SPOT: THE DIFFERENCE If the pimple on my upper right cheek is gone, a new one turns up on my lower left cheek, on my jawline, near my ear, in the middle of my nose, under the hair on my eyebrows, right between my eyes. I think it’s the same pimple, moving from place to place…If someone asked me, “What’s your problem?” I’d have to say, “Skin.”

PIESOLATION I really like to eat alone. I want to start a chain of restaurants for other people who are like me called ANDY-MATS—The Restaurant For The Lonely Person. You get your food and then you take your tray into a booth and watch television.
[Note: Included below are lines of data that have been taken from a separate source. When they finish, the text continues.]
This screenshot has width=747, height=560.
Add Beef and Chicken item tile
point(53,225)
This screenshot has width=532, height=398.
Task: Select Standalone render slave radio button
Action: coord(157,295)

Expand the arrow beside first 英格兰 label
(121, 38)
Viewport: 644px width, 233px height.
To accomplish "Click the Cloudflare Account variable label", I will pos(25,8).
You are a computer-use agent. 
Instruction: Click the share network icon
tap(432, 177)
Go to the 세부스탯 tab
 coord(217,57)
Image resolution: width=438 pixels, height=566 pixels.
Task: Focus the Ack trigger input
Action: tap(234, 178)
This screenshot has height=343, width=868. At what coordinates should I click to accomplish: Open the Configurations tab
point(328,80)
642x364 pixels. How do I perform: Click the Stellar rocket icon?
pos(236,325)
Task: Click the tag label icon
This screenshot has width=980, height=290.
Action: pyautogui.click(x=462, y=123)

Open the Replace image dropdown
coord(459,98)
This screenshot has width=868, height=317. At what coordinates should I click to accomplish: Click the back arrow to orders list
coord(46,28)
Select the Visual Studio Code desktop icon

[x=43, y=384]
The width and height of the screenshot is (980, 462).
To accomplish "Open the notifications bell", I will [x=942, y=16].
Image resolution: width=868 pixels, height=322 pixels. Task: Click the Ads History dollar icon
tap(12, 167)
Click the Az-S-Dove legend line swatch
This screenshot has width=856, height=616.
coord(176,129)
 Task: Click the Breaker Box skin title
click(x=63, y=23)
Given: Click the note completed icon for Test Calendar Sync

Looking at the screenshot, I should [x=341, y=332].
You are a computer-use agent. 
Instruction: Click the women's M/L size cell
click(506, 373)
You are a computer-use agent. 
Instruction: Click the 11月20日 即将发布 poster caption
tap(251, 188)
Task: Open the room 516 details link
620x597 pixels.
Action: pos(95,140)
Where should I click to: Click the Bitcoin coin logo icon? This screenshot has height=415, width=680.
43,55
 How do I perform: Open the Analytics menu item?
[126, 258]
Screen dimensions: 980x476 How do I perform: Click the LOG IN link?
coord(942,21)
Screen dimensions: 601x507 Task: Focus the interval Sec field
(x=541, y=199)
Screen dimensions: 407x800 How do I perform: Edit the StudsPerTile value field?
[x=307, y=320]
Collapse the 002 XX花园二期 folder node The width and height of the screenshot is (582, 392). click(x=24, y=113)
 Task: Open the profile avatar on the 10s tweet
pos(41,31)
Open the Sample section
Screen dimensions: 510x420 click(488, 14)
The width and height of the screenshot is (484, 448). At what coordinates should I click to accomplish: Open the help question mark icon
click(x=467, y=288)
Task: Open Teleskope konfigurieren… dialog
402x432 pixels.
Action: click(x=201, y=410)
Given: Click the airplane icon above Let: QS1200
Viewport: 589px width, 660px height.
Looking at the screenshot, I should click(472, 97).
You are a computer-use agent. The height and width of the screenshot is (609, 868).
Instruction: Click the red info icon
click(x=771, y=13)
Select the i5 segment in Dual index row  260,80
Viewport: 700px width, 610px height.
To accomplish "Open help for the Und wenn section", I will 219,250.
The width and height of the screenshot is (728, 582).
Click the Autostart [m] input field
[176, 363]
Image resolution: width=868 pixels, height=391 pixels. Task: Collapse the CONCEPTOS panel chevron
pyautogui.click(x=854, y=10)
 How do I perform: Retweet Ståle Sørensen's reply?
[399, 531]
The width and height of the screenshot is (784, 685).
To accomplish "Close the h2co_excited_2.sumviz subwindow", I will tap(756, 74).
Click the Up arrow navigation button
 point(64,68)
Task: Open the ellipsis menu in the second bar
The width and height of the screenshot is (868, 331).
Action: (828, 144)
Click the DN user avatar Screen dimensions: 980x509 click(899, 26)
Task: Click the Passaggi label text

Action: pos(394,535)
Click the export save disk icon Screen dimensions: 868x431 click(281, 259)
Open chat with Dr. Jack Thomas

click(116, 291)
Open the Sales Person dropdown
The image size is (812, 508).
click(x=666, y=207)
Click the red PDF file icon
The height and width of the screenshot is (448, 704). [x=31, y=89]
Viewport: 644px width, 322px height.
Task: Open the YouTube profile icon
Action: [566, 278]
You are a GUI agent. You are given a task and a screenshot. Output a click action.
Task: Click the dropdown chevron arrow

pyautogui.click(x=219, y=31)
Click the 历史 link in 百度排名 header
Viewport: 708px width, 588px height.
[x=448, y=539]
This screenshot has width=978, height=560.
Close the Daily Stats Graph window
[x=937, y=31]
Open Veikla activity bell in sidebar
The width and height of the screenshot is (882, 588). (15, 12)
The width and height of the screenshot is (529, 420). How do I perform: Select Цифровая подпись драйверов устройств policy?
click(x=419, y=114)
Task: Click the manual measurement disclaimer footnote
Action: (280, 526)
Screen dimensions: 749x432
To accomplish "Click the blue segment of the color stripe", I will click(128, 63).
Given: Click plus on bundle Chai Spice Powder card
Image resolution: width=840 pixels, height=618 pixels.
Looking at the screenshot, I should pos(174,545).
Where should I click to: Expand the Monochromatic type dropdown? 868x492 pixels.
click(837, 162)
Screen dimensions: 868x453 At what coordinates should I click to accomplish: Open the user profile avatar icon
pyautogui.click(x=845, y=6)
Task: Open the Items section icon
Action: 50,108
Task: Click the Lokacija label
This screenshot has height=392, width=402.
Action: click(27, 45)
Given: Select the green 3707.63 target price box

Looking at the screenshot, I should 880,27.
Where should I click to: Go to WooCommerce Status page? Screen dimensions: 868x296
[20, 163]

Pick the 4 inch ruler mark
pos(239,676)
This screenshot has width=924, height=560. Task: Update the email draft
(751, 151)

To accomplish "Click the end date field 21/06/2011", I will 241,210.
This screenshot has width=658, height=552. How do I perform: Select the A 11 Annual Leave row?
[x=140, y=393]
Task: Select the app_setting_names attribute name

FILM The best atmosphere I can think of is film, because it’s three-dimensional physically and two-dimensional emotionally. All my films are artificial but then everything is sort of artificial, I don’t know where the artificial stops and the real starts. And I’m most concerned with, uh…doing bad camerawork and, uh…ah…and we’re trying to make it so bad but doing it well. If I ever had to cast an acting role, I want the wrong person for the part. I can never visualize the right person in a part. The right person for the right part would be too much. Besides, no person is ever completely right for any part, so if you can’t get someone who’s perfectly right, it’s more satisfying to get someone’s who’s perfectly wrong. Then you know you’ve really got something. I don’t know, it’s so easy to do movies, I mean you can, uh…uh…just shoot and every picture comes out right. What I was actually trying to do in my early movies was show how people can meet other people and what they can do and what they can say to each other…Those movies showed you how some people act and react with other people. They were like actual sociological “For instances.” They were like documentaries, and if you thought it could apply to you, it was an example, and if it didn’t apply to you, at least it was a documentary.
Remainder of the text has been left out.